Et quelle peut être cette raison, seigneur? reprit Ali Baba. Peut-on vous la demander? Je puis la dire, répliqua Cogia Houssain: c'est que je ne mange ni viande ni ragoût où il y ait du sel; jugez vous-même de la contenance que je ferais à votre table. Si vous n'avez que cette raison, insista Ali Baba, elle ne doit pas me priver de l'honneur de vous posséder à souper, à moins que vous ne le vouliez autrement. Premièrement, il n'y a pas de sel dans le pain que l'on mange chez moi; et quant à la viande et aux ragoûts, je vous promets qu'il n'y en aura pas dans ce qui sera servi devant vous; je vais y donner ordre. Ainsi faites-moi la grâce de demeurer, je reviens à vous dans un moment.
Ali Baba alla à la cuisine, et il ordonna à Morgiane de ne pas mettre de sel sur la viande qu'elle avait à servir, et de préparer promptement deux ou trois ragoûts, entre ceux qu'il lui avait commandés, où il n'y eût pas de sel.
Morgiane, qui était prête à servir, ne put s'empêcher de témoigner son mécontentement sur ce nouvel ordre, et de s'en expliquer à Ali Baba. Qui est donc, dit-elle, cet homme si difficile, qui ne mange pas de sel? Votre souper ne sera plus bon à manger si je le sers plus tard.
Ne te fâche pas, Morgiane, reprit Ali Baba, c'est un honnête homme. Fais ce que je te dis.
Morgiane obéit, mais à contre-cœur, et elle eut la curiosité de connaître cet homme qui ne mangeait pas de sel. Quand elle eut achevé, et qu'Abdalla eut préparé la table, elle l'aida à porter les plats. En regardant Cogia Houssain, elle le reconnut d'abord pour le capitaine des voleurs, malgré son déguisement; et en l'examinant avec attention, elle aperçut qu'il avait un poignard caché sous son habit. Je ne m'étonne plus, dit-elle en elle-même, que le scélérat ne veuille pas manger de sel avec mon maître; c'est son plus fier ennemi, il veut l'assassiner; mais je l'en empêcherai.
Quand Morgiane eut achevé de servir ou de faire servir par Abdalla, elle prit le temps pendant que l'on soupait, et fit les préparatifs nécessaires pour l'exécution d'un coup des plus hardis; et elle venait d'achever, lorsque Abdalla vint l'avertir qu'il était temps de servir le fruit. Elle porta le fruit; et dès qu'Abdalla eut enlevé ce qui était sur la table, elle le servit. Ensuite elle posa près d'Ali Baba une petite table sur laquelle elle mit le vin avec trois tasses; et en sortant elle emmena Abdalla avec elle, comme pour aller souper ensemble, et donner à Ali Baba, selon sa coutume, la liberté de s'entretenir et de se réjouir agréablement avec son hôte, et de le faire bien boire.
Alors le faux Cogia Houssain, ou plutôt le capitaine des quarante voleurs, crut que l'occasion favorable pour ôter la vie à Ali Baba était venue.
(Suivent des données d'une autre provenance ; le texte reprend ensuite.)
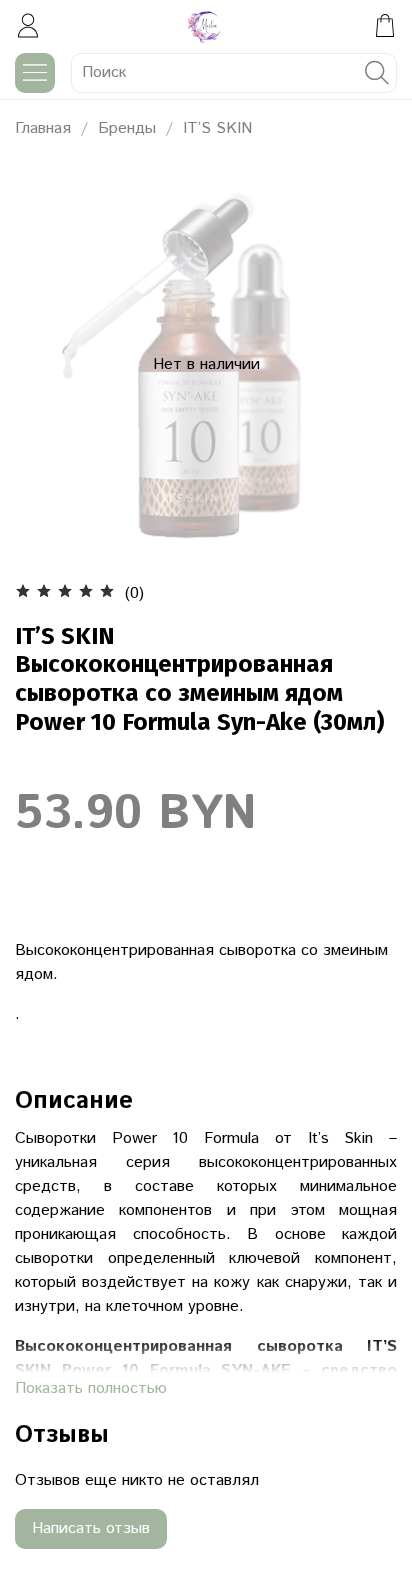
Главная (43, 128)
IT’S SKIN (217, 128)
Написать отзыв (91, 1528)
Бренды (127, 128)
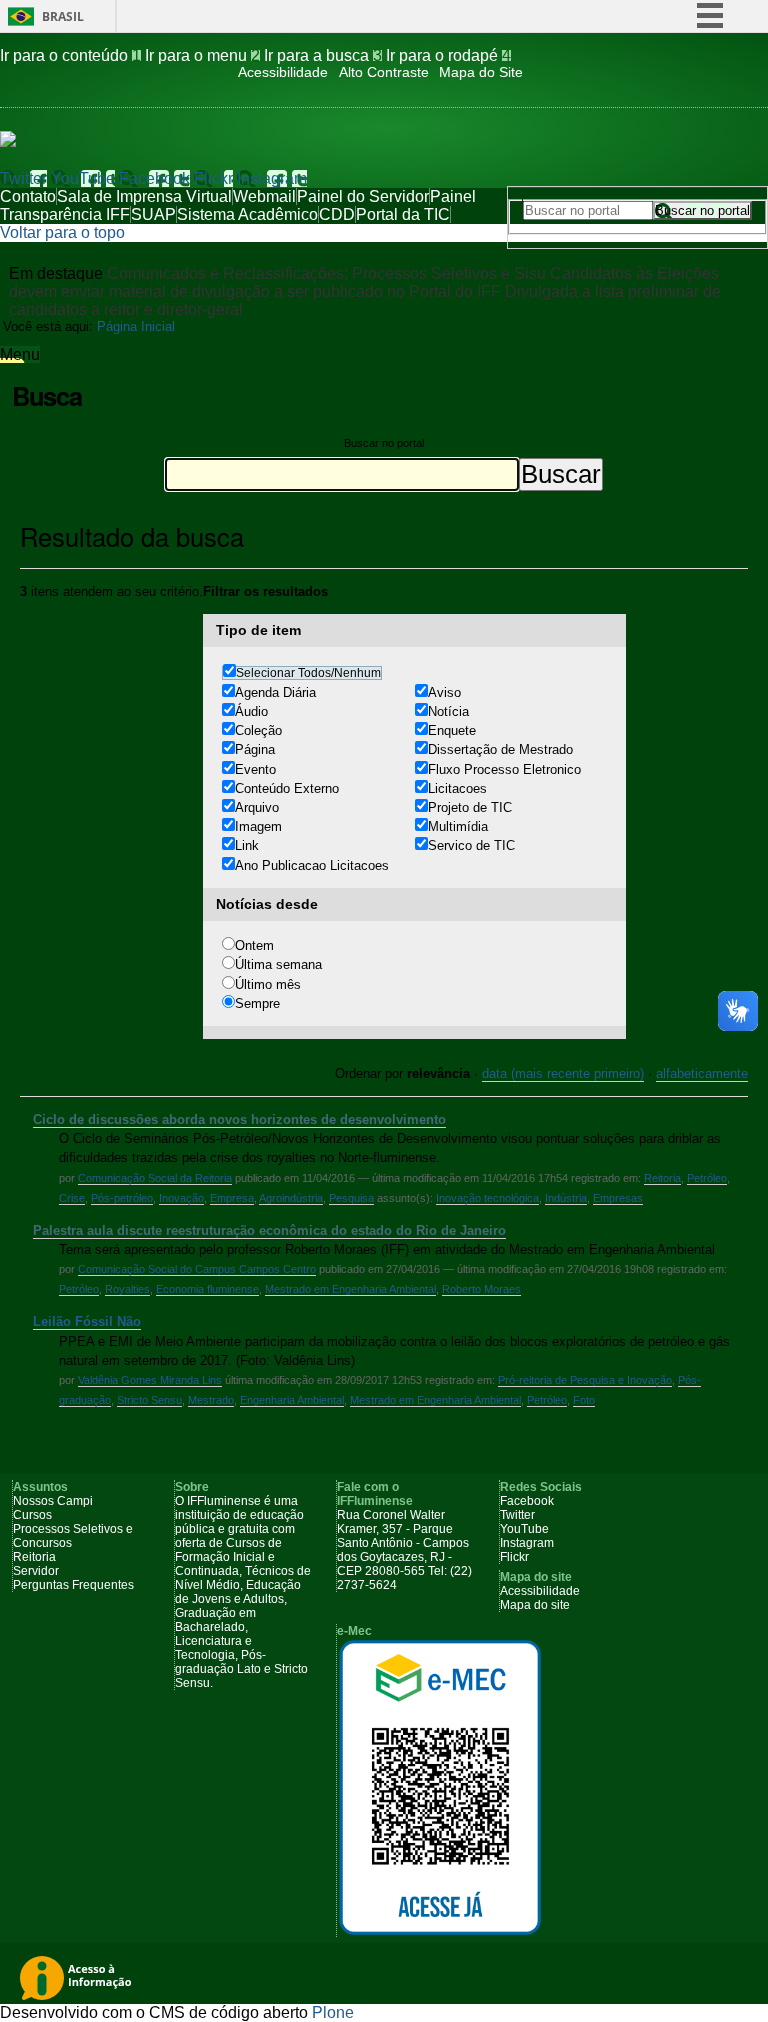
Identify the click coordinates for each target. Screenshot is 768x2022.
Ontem (254, 945)
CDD (337, 214)
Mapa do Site (481, 72)
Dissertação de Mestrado (500, 749)
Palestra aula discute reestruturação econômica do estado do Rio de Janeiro (269, 1230)
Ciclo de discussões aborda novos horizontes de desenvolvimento (239, 1119)
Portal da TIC (403, 214)
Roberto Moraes (481, 1289)
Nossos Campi (53, 1501)
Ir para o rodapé (448, 55)
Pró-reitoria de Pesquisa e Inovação (585, 1380)
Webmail (264, 196)
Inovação (181, 1198)
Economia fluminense (207, 1289)
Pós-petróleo (122, 1198)
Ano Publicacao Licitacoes (312, 865)
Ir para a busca (323, 55)
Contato (28, 196)
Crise (72, 1198)
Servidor (36, 1571)
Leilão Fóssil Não (87, 1321)
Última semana (278, 964)
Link (247, 845)
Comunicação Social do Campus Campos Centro (197, 1269)
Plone (333, 2012)
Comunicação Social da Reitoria (155, 1178)
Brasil (63, 16)
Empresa (232, 1198)
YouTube (83, 178)
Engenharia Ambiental (292, 1400)
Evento (255, 769)
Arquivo (257, 807)
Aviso (444, 692)
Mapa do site (535, 1605)
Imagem (258, 826)
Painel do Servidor (363, 196)
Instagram (272, 178)
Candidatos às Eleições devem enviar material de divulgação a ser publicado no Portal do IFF (364, 282)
Je vais, dit-il en lui-même, faire enivrer le père et le fils; et le fils, à qui je veux bien donner la vie, ne m'empêchera pas d'enfoncer le poignard dans le cœur du père; et je me sauverai par le jardin, comme je l'ai déjà fait, pendant que la cuisinière et l'esclave n'auront pas encore achevé de souper ou seront endormis dans la cuisine.
Au lieu de souper, Morgiane, qui avait pénétré dans l'intention du faux Cogia Houssain, ne lui donna pas le temps de venir à l'exécution de sa méchanceté. Elle s'habilla d'un habit de danseuse fort propre, prit une coiffure convenable, et se ceignit d'une ceinture d'argent doré, où elle attacha un poignard, dont la gaîne et le poignard étaient de même métal; et avec cela elle appliqua un fort beau masque sur son visage. Quand elle se fut déguisée de la sorte, elle dit à Abdalla: Prends ton tambour de basque, et allons donner à l'hôte de notre maître et ami de son fils, le divertissement que nous lui donnons quelquefois.
Abdalla prend le tambour de basque: il commence à en jouer en marchant devant Morgiane, et il entre dans la salle. Morgiane, en entrant après lui, fait une profonde révérence d'un air délibéré et à se faire regarder, comme demandant la permission de montrer ce qu'elle savait faire.
Comme Abdalla vit qu'Ali Baba voulait parler, il cessa de toucher le tambour de basque.